== EXERCISE ==
Please produce an exact copy of only the lines from the one with "Where should I" through the last one of the material, without pictures.

== RECORDS FOR PROCESSING ==
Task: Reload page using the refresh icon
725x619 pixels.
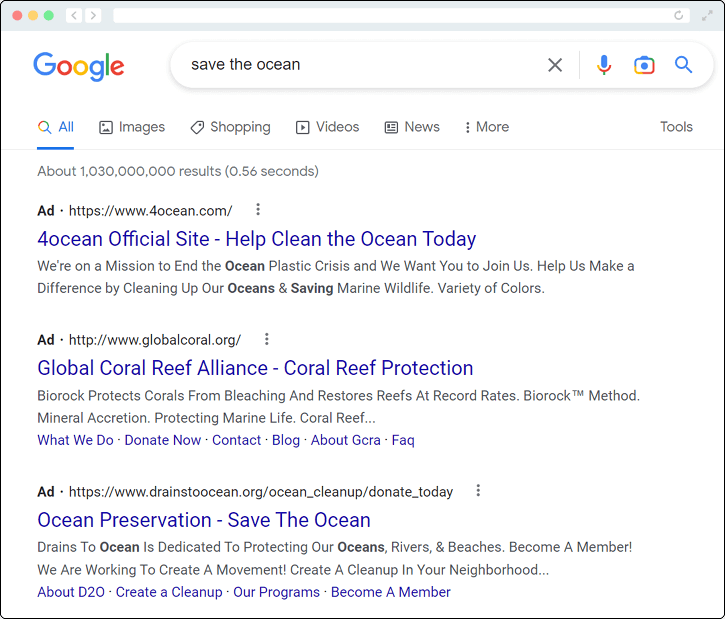Action: [678, 15]
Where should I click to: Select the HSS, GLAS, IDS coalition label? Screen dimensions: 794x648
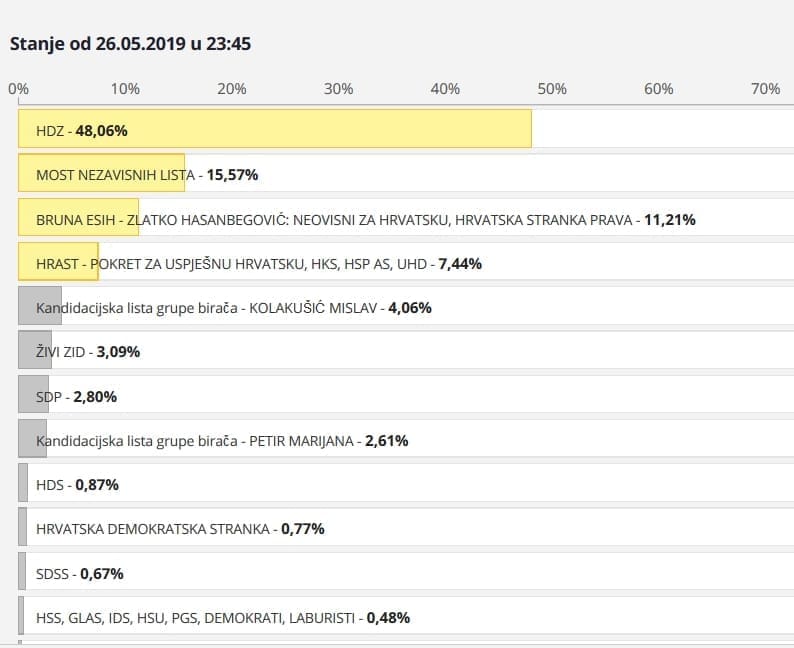[x=223, y=618]
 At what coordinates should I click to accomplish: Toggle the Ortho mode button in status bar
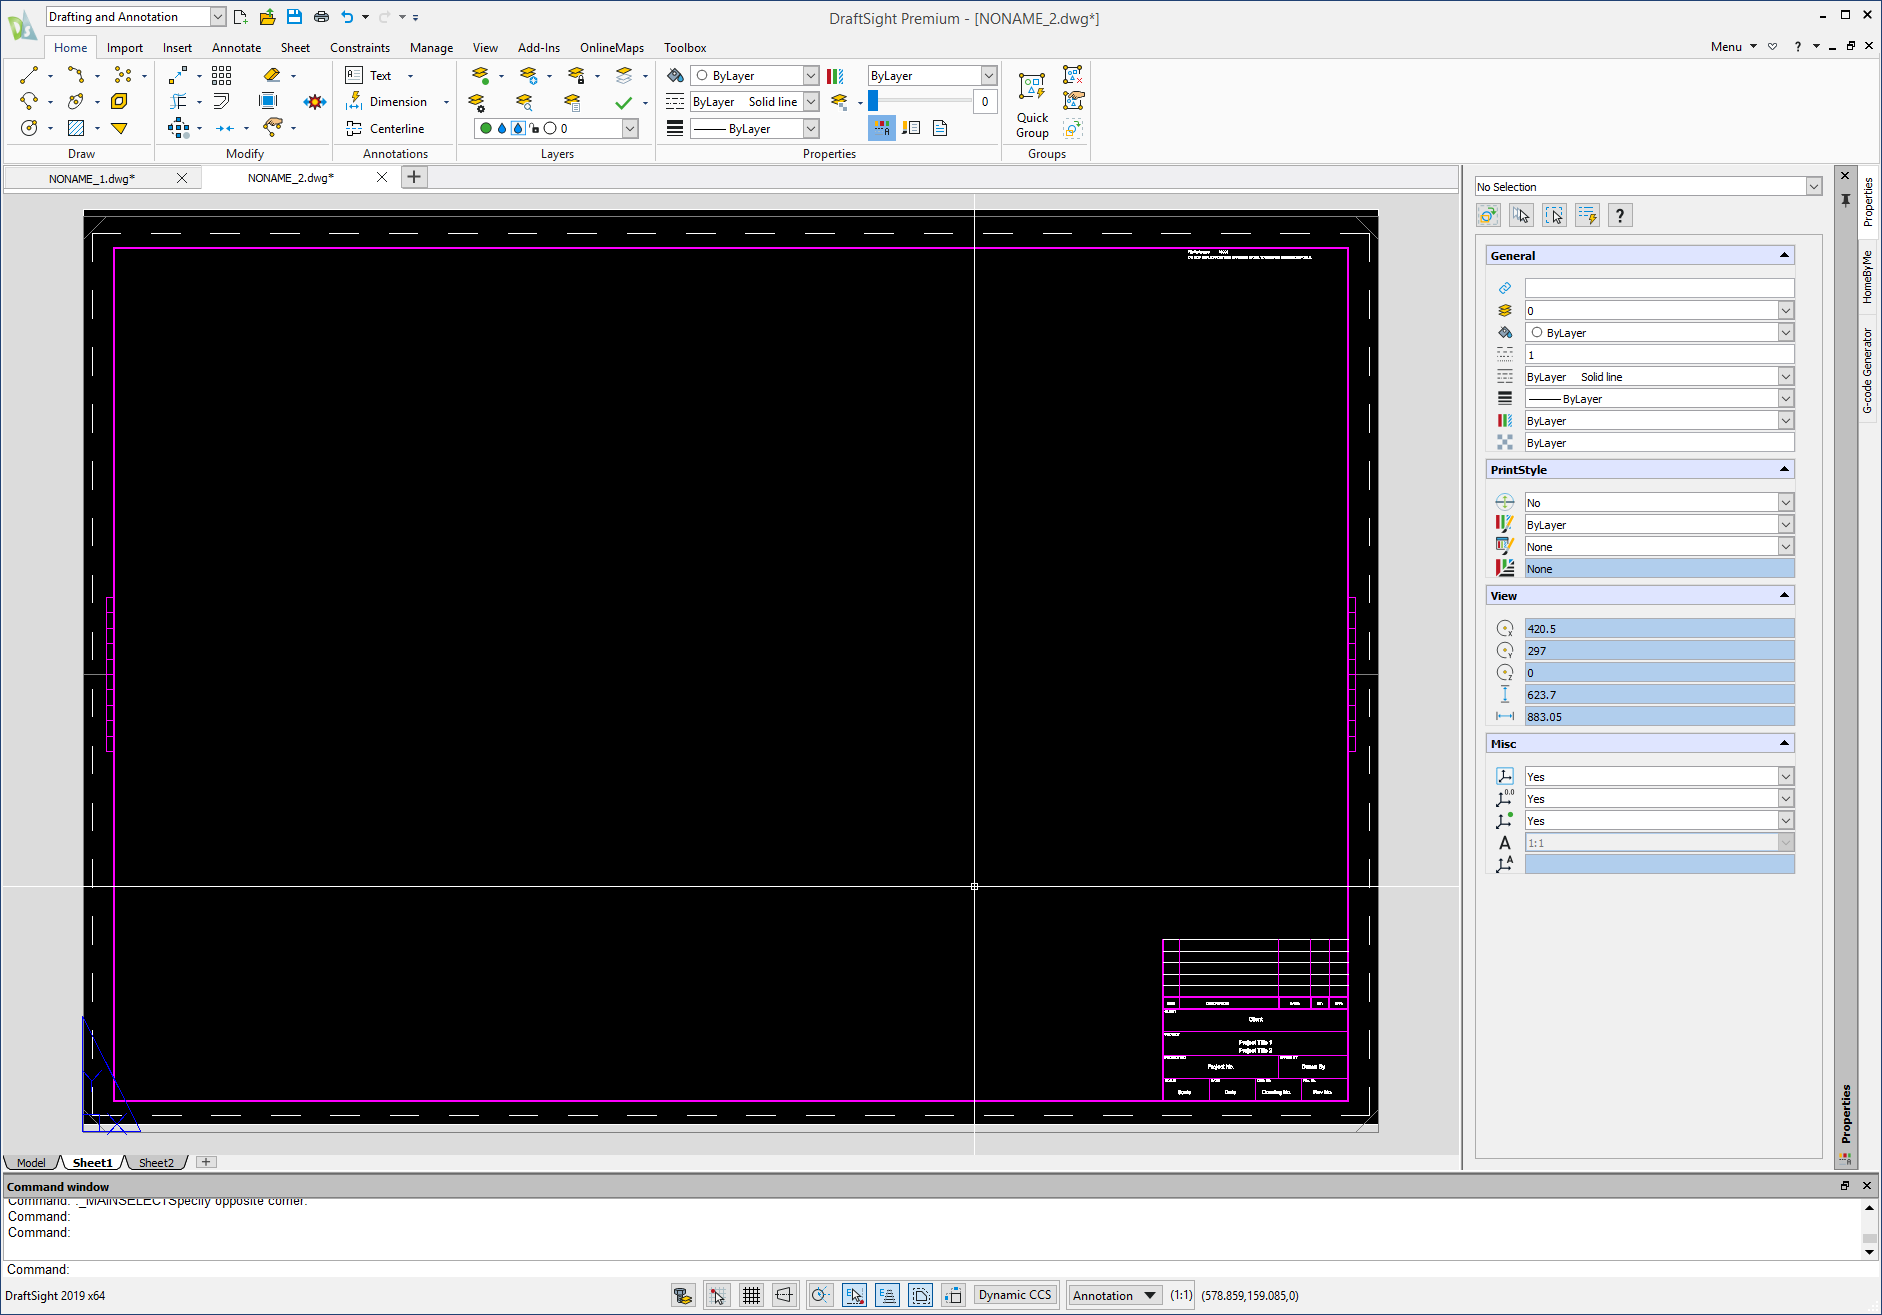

== YOUR SOLUTION ==
Where should I click to: Select the HSS, GLAS, IDS coalition label? Screen dimensions: 794x648
[x=223, y=618]
 At what coordinates should I click to accomplish: Toggle the Ortho mode button in status bar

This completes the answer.